Brasil registrou 2,9 GW em aumento de capacidade de geração até maio

Previsão da Aneel é de que até final do ano país alcance novo recorde de expansão da matriz com 10,2 GW em novas usinas

O Brasil registrou o aumento de sua capacidade instalada em 2.907,9 MW no período de janeiro a maio. Os dados constam do relatório mensal da Agência Nacional de Energia Elétrica sobre as usinas em operação no país. O maior responsável por este volume está em usinas hidrelétricas, que já somam 1.460,7 MW. Em seguida aparece a fonte eólica com 1.159,4 MW de incremento da capacidade de geração.

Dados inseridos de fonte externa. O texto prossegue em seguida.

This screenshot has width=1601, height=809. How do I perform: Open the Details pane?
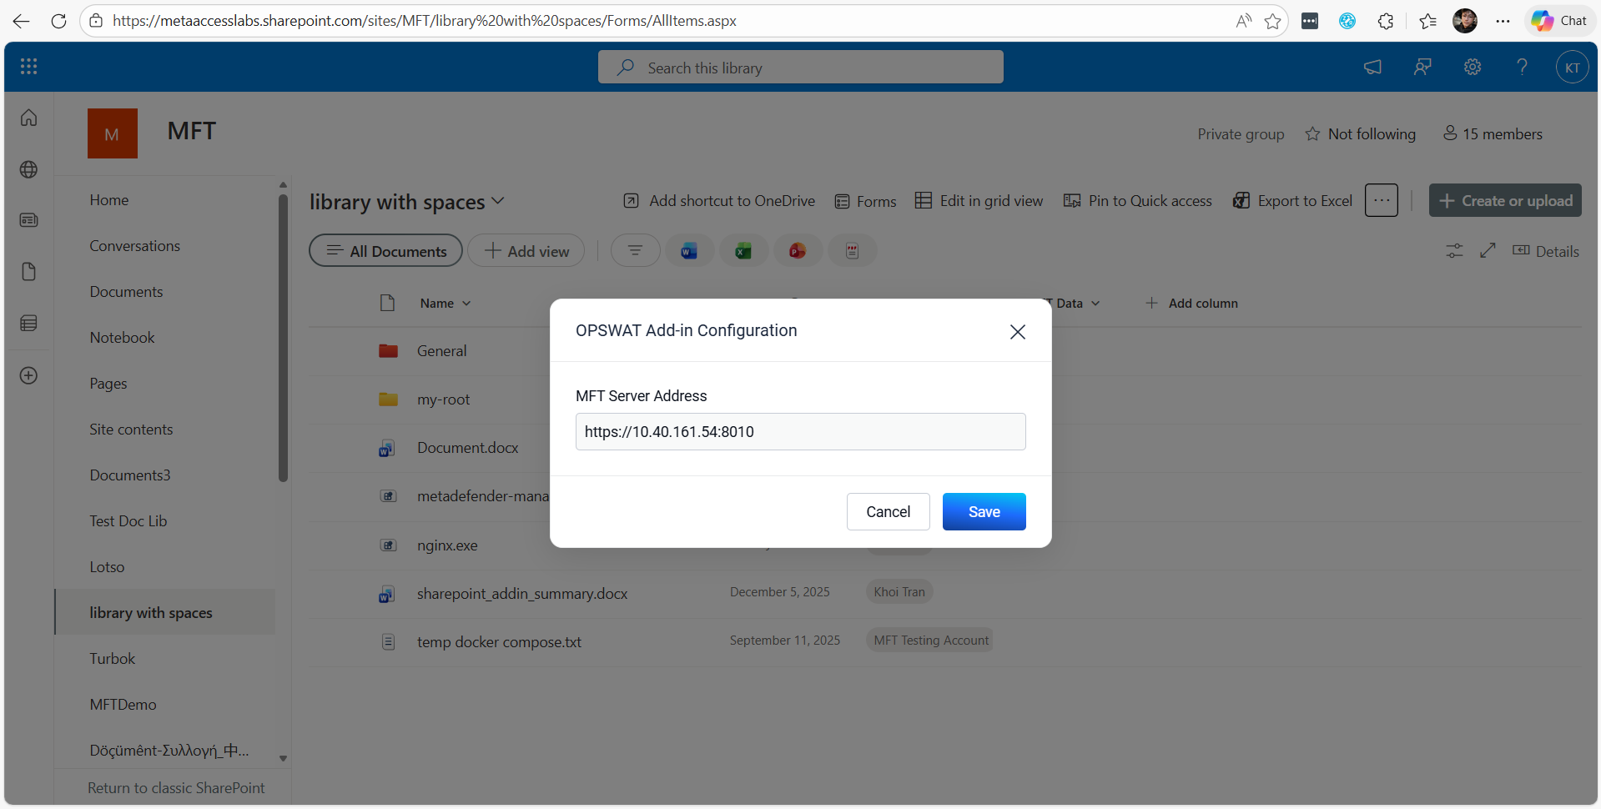click(x=1546, y=250)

Já a fonte térmica, somando a geração a biomassa e as térmicas a combustíveis fósseis, apresentou aumento de 228 MW, sendo que a primeira respondeu pela maior parte, 205 MW. Em relação a Pequenas Centrais Hidrelétricas o volume ficou em 59,8 MW.
Se toda a capacidade prevista pela Aneel que está com a sinalização verde, ou seja, que não apresentam restrições para a entrada em operação, se confirmar, o país poderá encerrar o ano com o incremento da capacidade instalada em 10.254,3 MW, o maior volume de expansão desde o início da medição da série histórica de 1998. Atualmente o recorde foi verificado em 2014 com 7.509,4 MW de aumento.
Segundo o levantamento da Aneel, ainda há 71,65 MW em capacidade prevista para este ano que está na indicação amarela, ou seja, que apresentam restrições para a entrada em operação comercial. Na sinalização vermelha, aquela na qual se classifica projetos com graves restrições não há empreendimentos indicados, assim como em todo o horizonte até 2023. A Aneel aponta contudo que não há previsão de operação comercial para projetos que somam 3.181,54 MW na faixa vermelha.
Até 2023 estão já contratados 41.004 MW em nova capacidade instalada. Sendo que 21.745,02 MW estão na faixa verde e 16.077 na amarela. São esperados para entrar em operação comercial quase 9 mil MW em 2017 e 10.744 MW no ano seguinte. Das fontes que já estão previstas a maior delas ainda é a hídrica com 15.998 MW de UHEs e 2.229 MW de PCHs. Em relação à fonte térmica são esperados 11.933 MW e 9.016 MW em eólicas e 1.836 MW da fonte solar fotovoltaica. Esses volumes, desconsiderando as faixas de classificação de restrições da agência reguladora.